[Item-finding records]
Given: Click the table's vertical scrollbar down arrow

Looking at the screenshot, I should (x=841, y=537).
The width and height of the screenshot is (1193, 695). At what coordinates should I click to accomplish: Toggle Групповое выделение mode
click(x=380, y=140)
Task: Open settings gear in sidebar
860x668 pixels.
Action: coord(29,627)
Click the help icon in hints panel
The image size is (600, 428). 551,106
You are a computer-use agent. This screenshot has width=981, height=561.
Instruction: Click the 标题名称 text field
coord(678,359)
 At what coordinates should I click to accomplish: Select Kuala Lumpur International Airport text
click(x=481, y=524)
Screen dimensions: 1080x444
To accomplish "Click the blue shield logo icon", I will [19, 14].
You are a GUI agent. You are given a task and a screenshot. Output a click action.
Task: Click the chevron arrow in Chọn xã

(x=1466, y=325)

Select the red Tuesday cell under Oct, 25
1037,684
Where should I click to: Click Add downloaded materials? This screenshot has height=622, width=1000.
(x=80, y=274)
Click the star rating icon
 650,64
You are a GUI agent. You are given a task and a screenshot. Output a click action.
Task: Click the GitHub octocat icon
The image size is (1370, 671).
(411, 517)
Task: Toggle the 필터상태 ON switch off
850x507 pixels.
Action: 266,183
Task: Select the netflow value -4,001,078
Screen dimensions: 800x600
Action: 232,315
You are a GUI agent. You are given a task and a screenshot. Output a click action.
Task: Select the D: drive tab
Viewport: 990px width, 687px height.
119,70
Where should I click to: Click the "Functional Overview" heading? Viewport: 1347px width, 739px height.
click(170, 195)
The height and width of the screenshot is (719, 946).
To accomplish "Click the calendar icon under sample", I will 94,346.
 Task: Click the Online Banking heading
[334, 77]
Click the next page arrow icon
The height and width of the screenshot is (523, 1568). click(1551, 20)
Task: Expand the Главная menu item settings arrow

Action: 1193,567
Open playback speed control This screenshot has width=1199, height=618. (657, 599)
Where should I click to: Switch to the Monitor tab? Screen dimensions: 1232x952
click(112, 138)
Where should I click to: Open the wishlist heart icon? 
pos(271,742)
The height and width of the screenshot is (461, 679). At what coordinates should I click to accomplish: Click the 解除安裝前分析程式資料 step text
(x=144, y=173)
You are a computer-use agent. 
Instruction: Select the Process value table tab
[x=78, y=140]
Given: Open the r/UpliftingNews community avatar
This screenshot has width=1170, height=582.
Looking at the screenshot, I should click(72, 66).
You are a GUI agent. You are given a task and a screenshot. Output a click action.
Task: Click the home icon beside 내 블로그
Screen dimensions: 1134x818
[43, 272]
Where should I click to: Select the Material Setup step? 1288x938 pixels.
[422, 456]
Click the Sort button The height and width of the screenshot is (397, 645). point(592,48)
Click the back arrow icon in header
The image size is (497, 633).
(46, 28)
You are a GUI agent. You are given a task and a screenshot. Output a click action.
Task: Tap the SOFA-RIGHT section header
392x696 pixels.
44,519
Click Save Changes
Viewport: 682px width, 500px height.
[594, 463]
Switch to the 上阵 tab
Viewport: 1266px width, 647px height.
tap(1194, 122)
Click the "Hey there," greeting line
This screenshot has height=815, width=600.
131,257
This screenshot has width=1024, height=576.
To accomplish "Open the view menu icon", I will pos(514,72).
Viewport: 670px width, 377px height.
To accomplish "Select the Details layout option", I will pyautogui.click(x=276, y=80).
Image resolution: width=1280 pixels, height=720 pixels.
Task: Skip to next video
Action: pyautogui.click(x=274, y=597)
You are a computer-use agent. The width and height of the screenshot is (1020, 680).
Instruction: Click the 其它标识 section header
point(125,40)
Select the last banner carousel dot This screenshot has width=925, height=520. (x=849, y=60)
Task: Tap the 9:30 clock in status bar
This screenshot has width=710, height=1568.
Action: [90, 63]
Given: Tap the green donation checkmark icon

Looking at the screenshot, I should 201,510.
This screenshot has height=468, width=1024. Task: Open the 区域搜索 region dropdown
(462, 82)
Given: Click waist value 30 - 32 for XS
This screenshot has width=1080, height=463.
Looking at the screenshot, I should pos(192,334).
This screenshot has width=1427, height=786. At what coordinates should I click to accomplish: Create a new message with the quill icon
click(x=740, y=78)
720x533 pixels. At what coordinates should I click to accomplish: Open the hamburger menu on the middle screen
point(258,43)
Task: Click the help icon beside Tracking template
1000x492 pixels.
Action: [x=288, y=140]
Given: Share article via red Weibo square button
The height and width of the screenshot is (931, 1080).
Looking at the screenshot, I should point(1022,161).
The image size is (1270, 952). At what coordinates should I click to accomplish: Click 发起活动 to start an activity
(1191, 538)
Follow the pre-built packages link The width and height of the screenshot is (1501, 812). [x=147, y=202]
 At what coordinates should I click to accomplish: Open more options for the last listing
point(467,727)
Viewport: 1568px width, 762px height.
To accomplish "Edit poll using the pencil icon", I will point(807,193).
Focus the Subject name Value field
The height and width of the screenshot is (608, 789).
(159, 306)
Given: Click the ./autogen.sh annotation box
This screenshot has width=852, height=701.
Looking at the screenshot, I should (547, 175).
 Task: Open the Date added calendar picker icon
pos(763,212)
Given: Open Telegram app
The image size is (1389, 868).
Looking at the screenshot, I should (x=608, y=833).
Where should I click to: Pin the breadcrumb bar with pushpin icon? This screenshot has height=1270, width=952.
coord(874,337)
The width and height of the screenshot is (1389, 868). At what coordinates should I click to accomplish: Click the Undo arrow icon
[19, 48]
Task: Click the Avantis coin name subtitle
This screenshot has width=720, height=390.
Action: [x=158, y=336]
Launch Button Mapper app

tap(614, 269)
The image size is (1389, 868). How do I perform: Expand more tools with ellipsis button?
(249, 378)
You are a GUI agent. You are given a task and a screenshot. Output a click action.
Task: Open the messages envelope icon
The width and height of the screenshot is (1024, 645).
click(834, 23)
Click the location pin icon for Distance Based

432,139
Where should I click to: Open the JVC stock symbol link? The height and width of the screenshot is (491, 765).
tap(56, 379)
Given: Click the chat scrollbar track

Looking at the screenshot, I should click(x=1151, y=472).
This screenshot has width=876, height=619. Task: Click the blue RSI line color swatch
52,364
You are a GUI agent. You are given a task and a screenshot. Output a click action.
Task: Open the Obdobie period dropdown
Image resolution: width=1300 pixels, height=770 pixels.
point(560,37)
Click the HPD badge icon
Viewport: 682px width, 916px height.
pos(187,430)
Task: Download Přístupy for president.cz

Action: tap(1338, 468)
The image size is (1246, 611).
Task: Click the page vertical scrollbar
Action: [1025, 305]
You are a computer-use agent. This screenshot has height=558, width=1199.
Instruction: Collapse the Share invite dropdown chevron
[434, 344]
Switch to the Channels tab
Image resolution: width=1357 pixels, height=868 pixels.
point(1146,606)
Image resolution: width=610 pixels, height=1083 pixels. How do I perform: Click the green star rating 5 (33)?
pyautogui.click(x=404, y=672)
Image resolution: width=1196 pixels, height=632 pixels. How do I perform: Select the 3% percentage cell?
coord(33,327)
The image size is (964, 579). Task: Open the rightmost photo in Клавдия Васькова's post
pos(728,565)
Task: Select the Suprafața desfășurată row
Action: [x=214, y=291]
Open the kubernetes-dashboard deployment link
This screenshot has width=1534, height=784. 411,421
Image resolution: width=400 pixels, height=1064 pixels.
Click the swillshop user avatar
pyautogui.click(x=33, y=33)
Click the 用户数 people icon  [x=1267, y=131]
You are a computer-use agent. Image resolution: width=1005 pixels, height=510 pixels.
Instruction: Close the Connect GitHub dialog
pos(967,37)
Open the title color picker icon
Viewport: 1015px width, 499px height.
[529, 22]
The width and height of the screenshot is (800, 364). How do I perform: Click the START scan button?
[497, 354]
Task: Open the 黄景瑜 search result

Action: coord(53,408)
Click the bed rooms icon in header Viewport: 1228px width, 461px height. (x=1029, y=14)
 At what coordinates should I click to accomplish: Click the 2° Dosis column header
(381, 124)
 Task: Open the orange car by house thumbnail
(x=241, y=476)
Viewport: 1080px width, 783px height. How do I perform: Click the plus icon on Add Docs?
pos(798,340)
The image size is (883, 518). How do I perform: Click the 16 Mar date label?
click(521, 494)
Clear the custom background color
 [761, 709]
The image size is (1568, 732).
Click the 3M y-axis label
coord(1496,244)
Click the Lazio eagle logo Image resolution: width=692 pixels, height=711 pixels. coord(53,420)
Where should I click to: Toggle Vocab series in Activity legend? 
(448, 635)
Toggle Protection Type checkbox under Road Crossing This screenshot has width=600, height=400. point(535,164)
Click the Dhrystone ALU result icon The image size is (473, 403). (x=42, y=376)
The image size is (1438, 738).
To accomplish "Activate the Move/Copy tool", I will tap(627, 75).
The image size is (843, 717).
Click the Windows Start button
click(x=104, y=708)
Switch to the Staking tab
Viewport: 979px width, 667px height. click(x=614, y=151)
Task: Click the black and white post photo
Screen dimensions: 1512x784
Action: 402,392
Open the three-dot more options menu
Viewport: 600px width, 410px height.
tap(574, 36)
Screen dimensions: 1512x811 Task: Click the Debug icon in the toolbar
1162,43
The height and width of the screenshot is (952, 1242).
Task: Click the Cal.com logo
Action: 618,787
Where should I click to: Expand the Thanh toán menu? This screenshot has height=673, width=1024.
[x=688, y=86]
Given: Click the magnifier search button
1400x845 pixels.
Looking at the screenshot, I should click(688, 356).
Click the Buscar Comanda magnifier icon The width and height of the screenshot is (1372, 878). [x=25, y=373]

**TASK STATEMENT**: Could you recast everything from the line containing "The width and height of the screenshot is (800, 364)." down to the line containing "Toggle Protection Type", both included, as a Markdown table with the columns Row and Text? Put a row number and one line in each row, leaving out blank lines.

**RESPONSE**:
| Row | Text |
|---|---|
| 1 | The width and height of the screenshot is (800, 364). How do I perform: Click the START scan button? |
| 2 | [497, 354] |
| 3 | Task: Open the 黄景瑜 search result |
| 4 | Action: coord(53,408) |
| 5 | Click the bed rooms icon in header Viewport: 1228px width, 461px height. (x=1029, y=14) |
| 6 |  At what coordinates should I click to accomplish: Click the 2° Dosis column header |
| 7 | (381, 124) |
| 8 |  Task: Open the orange car by house thumbnail |
| 9 | (x=241, y=476) |
| 10 | Viewport: 1080px width, 783px height. How do I perform: Click the plus icon on Add Docs? |
| 11 | pos(798,340) |
| 12 | The image size is (883, 518). How do I perform: Click the 16 Mar date label? |
| 13 | click(521, 494) |
| 14 | Clear the custom background color |
| 15 |  [761, 709] |
| 16 | The image size is (1568, 732). |
| 17 | Click the 3M y-axis label |
| 18 | coord(1496,244) |
| 19 | Click the Lazio eagle logo Image resolution: width=692 pixels, height=711 pixels. coord(53,420) |
| 20 | Where should I click to: Toggle Vocab series in Activity legend?  |
| 21 | (448, 635) |
| 22 | Toggle Protection Type checkbox under Road Crossing This screenshot has width=600, height=400. point(535,164) |